January 22, 2015

Out in the cold at the Town of Reading Town Hall - again!

TOWN OF READING, Schuyler County, New York - The weather was the same (cold, snowing) the cast of characters slightly different when court convened in the Town of Reading Wednesday night for the 40 people scheduled to be arraigned on charges of trespassing.

They faced hearings for blocking the gates of Crestwood Midstream, the Houston-Texas company that has been pushing a project to store 88 million gallons of propane in salt caverns on the shore of Seneca Lake.

It barely needs mentioning this is a colossally bad idea that has people all around the Finger Lakes protesting. A regional rally is planned for Jan. 31 at 2 p.m. in Geneva.

Since October the group We Are Seneca Lake has been blocking traffic from entering or leaving the 576-acre facility - at least until Schuyler County Sheriff's Deputies show up and haul them off, citing them for trespassing. The deputies are feeling the pressure and have been exhibiting signs that their senses of humor are stretched pretty thin.

When the weather turned cold and snowy, so did the hearts of the members of the Town Board of Reading and the elected town supervisor who said the courtroom would remain open, but the balance of the spacious, taxpayer-funding building would be remain off limits.

Thus anyone who couldn't fit into the courtroom had to stand outside.
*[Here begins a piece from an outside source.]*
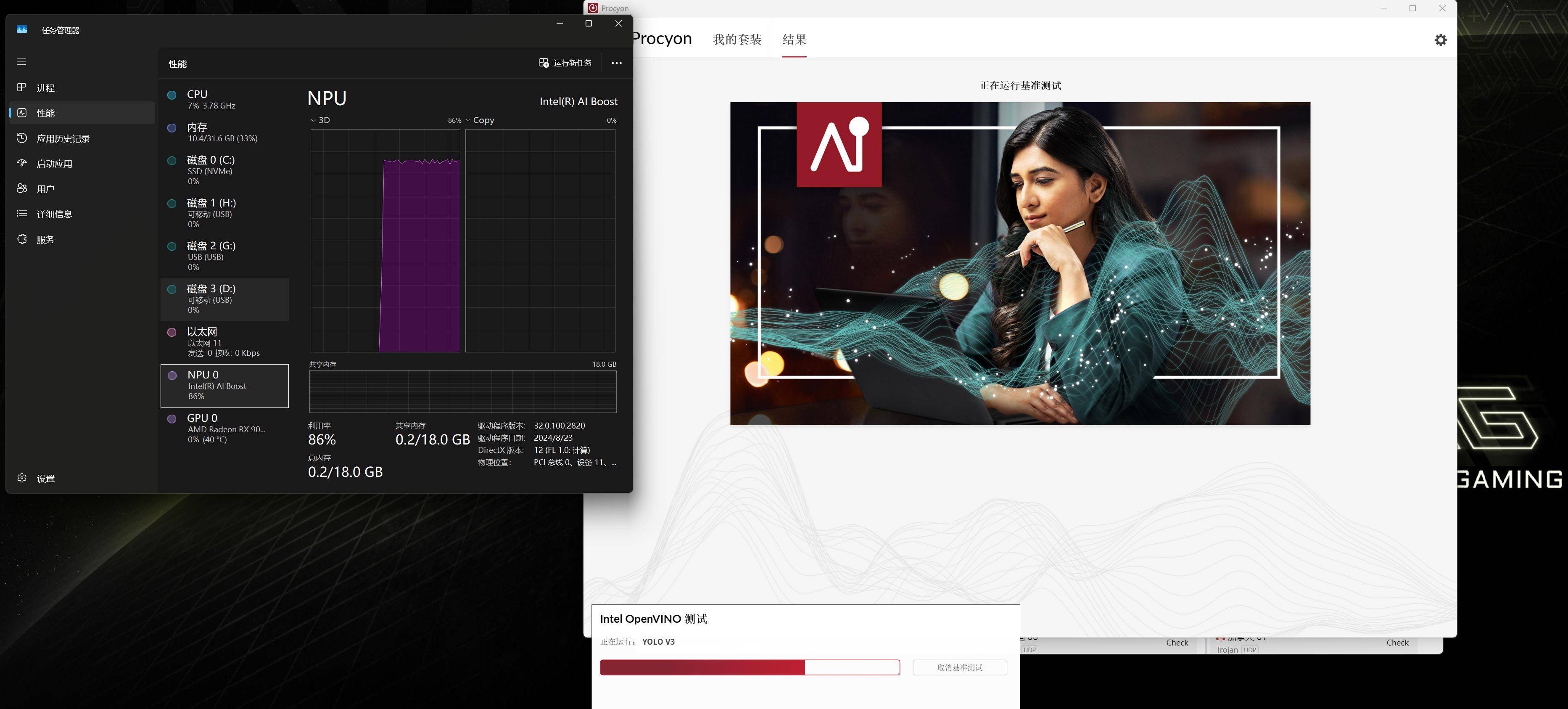The height and width of the screenshot is (709, 1568).
Task: Switch to the Results tab in Procyon
Action: tap(794, 40)
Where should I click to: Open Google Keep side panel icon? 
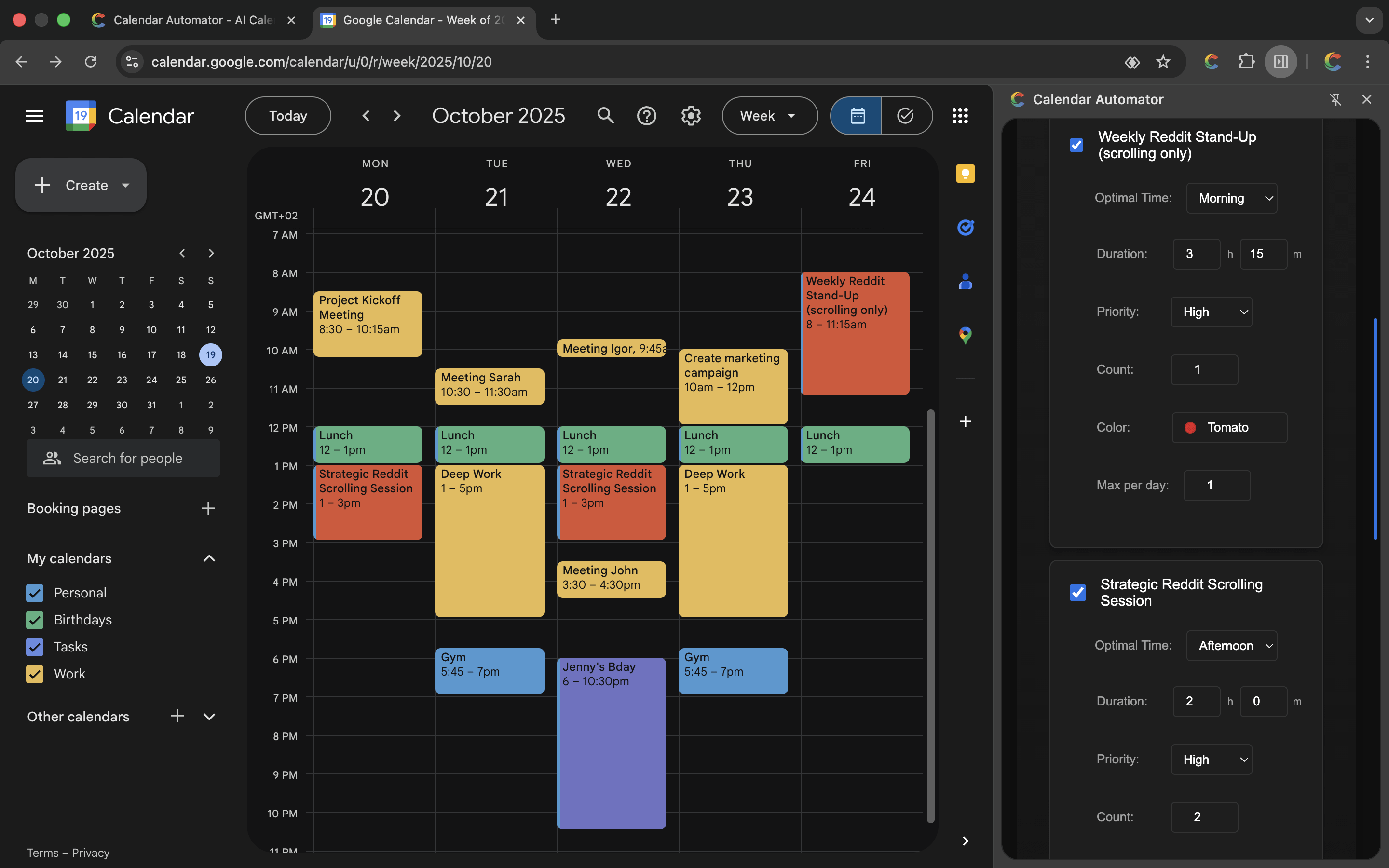pos(965,174)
I did my best to embarrass the town in a column last week in the Finger Lakes Times.

Wednesday Sandra Steingraber spoke again about the movement, the arrests, the obnoxiousness (and dangerous aspects) of the lockout and also gave a knot of shivering arrestees and their supporters some words of encouragement - and news that the ACLU was stepping in. Of course, given the mindset of the people running the Town of Reading, the ACLU carries very little weight.

The two county sheriff's deputies on court duty continued to enforce the town's new policy of keeping the public out in the cold. But it was pretty clear neither of the deputies liked doing so.

And in the courtroom, I observed that Judge Raymond P. Berry - the same judge hearing most of the arraignments for the 200 people who have been arrested - has become more adept at reading the mandated state script about defendant's rights to counsel, rights to contact someone and the other assorted legalities.

He also now reads the script with the same enthusiasm as a flight attendant explaining how to buckle your seat belt on a commuter airline.